À ces paroles, la tortue, qui écoutait en silence, s’écria : « Ô pêcheur, descends que je t’embrasse ! » Et l’oiseau-pêcheur descendit de l’arbre, et la tortue l’embrassa entre les deux yeux et lui dit : « En vérité, ô mon frère, tu n’es pas fait pour vivre en commun avec les oiseaux de ta race, qui sont tout à fait dénués de finesse et n’ont rien d’exquis dans les manières. Reste donc avec moi, et la vie nous sera légère sur ce coin de terre perdu au milieu de l’eau, à l’ombre de cet arbre et au bruit que font les flots ! » Mais l’oiseau-pêcheur lui dit : « Que je te remercie, ô tortue, ma sœur ! mais, et les enfants ? et l’épouse ? » Elle répondit : « Allah est grand et miséricordieux ! Il nous aidera à les transporter jusqu’ici ! Et nous passerons encore des jours tranquilles et à l’abri de tout souci ! » À ces paroles l’oiseau-pêcheur dit : « Ô tortue, remercions ensemble le Très-Bon qui a permis notre réunion ! » Et tous deux s’écrièrent :

« Louange à Notre Maître ! À l’un il donne la richesse et à l’autre il jette la pauvreté. Ses desseins sont sages et calculés.

Louange à Notre Maître ! Que de pauvres, riches de sourire ! et que de riches, pauvres de gaieté ! »


— À ce moment de sa narration Schahrazade vit apparaître le matin et, discrète, se tut. Alors le roi Schahriar lui dit : « Ô Schahrazade, tes paroles ne font que me confirmer dans le retour vers des pensers moins farouches.

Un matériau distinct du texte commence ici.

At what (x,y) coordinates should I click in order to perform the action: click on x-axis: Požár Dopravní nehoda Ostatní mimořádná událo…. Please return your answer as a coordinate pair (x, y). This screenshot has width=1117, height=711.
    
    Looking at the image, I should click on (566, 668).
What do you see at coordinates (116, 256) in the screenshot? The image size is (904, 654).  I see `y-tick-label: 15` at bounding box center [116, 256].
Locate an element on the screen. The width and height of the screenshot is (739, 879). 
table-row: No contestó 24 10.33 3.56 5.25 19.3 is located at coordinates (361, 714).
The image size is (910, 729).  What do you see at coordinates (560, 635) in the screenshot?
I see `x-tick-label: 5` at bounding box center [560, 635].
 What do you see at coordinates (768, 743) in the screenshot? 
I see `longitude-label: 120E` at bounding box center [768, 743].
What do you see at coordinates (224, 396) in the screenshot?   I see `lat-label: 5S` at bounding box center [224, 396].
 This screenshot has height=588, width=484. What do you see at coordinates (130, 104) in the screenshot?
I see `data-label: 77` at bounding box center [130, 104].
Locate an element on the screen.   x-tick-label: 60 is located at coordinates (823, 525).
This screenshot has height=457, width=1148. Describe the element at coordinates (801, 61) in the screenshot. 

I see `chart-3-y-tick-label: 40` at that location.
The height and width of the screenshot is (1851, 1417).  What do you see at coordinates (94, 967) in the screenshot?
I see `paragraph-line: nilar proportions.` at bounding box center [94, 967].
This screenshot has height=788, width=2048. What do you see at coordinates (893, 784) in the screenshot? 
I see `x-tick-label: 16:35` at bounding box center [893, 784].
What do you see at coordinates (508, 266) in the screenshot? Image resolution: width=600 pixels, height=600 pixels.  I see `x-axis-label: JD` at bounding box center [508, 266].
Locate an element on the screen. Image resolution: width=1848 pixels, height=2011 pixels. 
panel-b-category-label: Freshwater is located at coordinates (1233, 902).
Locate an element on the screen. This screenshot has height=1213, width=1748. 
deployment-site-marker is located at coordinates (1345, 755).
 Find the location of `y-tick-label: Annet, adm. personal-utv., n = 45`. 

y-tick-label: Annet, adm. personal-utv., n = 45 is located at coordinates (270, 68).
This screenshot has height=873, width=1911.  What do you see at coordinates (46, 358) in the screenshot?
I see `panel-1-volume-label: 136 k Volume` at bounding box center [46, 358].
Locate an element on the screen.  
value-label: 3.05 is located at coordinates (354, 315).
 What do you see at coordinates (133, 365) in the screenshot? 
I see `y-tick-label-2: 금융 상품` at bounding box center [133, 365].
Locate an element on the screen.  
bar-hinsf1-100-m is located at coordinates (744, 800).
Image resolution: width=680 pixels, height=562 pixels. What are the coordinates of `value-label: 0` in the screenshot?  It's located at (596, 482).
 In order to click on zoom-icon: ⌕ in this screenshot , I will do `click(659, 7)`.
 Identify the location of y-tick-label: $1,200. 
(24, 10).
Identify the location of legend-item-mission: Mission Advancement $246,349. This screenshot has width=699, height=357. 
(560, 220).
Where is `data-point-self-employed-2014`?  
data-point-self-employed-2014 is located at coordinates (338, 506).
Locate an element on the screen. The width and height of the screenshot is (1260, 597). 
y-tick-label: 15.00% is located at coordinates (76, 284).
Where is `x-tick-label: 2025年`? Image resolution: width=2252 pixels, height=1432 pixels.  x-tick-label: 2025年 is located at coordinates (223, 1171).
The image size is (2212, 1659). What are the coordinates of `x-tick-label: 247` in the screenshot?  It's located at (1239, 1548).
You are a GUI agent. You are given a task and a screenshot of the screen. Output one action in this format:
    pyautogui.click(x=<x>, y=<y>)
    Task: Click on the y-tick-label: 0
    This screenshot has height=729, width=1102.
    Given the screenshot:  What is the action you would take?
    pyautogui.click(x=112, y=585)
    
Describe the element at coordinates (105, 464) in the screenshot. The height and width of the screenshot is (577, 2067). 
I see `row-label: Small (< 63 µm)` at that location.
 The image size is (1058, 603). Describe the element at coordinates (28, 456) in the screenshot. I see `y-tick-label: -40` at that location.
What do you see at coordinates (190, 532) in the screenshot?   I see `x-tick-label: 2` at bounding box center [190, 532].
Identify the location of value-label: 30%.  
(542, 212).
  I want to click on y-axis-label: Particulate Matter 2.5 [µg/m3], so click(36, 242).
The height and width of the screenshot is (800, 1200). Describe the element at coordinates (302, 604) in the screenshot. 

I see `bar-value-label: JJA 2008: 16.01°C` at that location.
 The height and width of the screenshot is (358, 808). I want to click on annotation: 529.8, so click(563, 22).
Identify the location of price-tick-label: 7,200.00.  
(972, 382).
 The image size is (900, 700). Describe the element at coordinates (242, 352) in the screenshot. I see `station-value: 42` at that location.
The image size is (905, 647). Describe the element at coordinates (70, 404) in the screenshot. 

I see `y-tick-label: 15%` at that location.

Aussi je voudrais bien savoir si tu ne connais point d’histoires de loups, par exemple, ou d’autres animaux aussi sauvages ! » Et Schahrazade dit : « Ce sont justement les histoires que je connais le mieux ! » Alors le roi Schahriar lui dit : « Hâte-toi donc de me les narrer ! » Et Schahrazade les lui promit pour la nuit prochaine.